• [YOUR TASK]
Copy from the text on loneliness during COVID-19 the stretch from "My renewed interest" through "addressing the issue.", keeping every word unchanged.

• [TEXT FOR ANALYSIS]

++++

The coronavirus epidemic is undeniably challenging our mental health. Lockdowns and social-distancing change the way we socialize and restrict us from seeing our friends and family. We’re unable to go out for dinner, socialize at the bar, or join a family gathering. Social relationships enrich and give meaning to our lives. The lack of these social interaction can take an emotional and physical toll on our body. As we are now mandated to shelter in place, we struggle with the inability to see and interact with people. Combatting loneliness during the COVID-19 era is more important than ever.
My renewed interest on the topic of loneliness started with an NPR podcast I listened to a few days ago. It was an interview with Vivek Murthy, the 19th Surgeon General of the United States. As Surgeon General, he traveled the country and discovered the national presence of loneliness. He recently published a book about the topic, “Together: The Healing Power of Human Connection in a Sometimes Lonely World”. To see that one of the top U.S. health officials now studies the implications of loneliness, highlights the importance of addressing the issue.
Fun Fact: The U.K. is incredibly proactive in addressing mental health issues and loneliness. In 2018, the U.K. set up the Ministry of Loneliness to tackle loneliness. The Ministry has a broad range of projects and public campaigns to encourage social connection, de-stigmatize loneliness, and collect better research. In combatting loneliness during the COVID-era, the U.K. revitalized its June 2019 campaign, “Lets Talk Loneliness”. In addition, funding has been set aside for the cause. National loneliness organizations will receive £5 million of aid to continue their mission. Also, small organizations that help people stay connected in local communities are given priority status to receive money from a £750 million package created to support charities.

++++

• [EXTRACTED RECORDS]
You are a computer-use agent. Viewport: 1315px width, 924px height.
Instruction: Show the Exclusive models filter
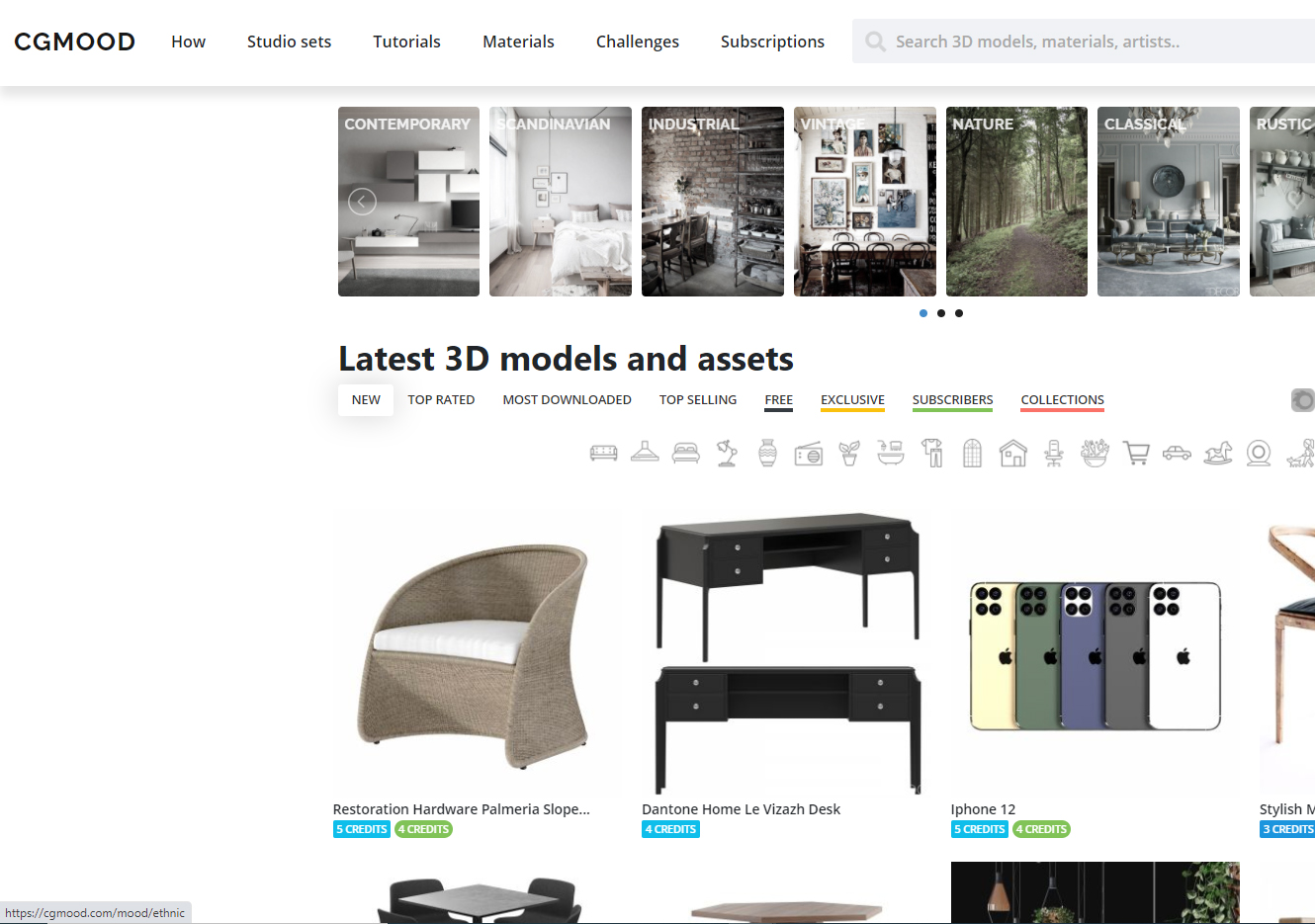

++++

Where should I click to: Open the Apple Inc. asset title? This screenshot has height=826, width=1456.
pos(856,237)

++++

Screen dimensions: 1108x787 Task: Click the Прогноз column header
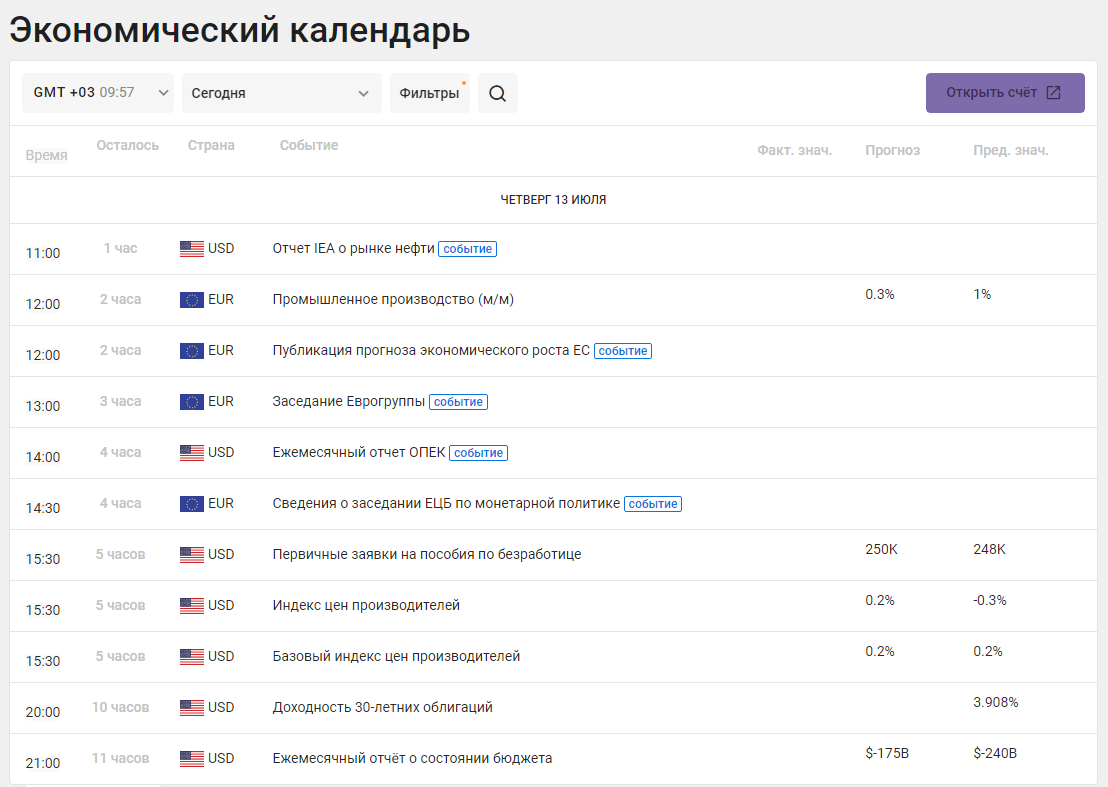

++++

• [OUTPUT OF THE EXERCISE]
My renewed interest on the topic of loneliness started with an NPR podcast I listened to a few days ago. It was an interview with Vivek Murthy, the 19th Surgeon General of the United States. As Surgeon General, he traveled the country and discovered the national presence of loneliness. He recently published a book about the topic, “Together: The Healing Power of Human Connection in a Sometimes Lonely World”. To see that one of the top U.S. health officials now studies the implications of loneliness, highlights the importance of addressing the issue.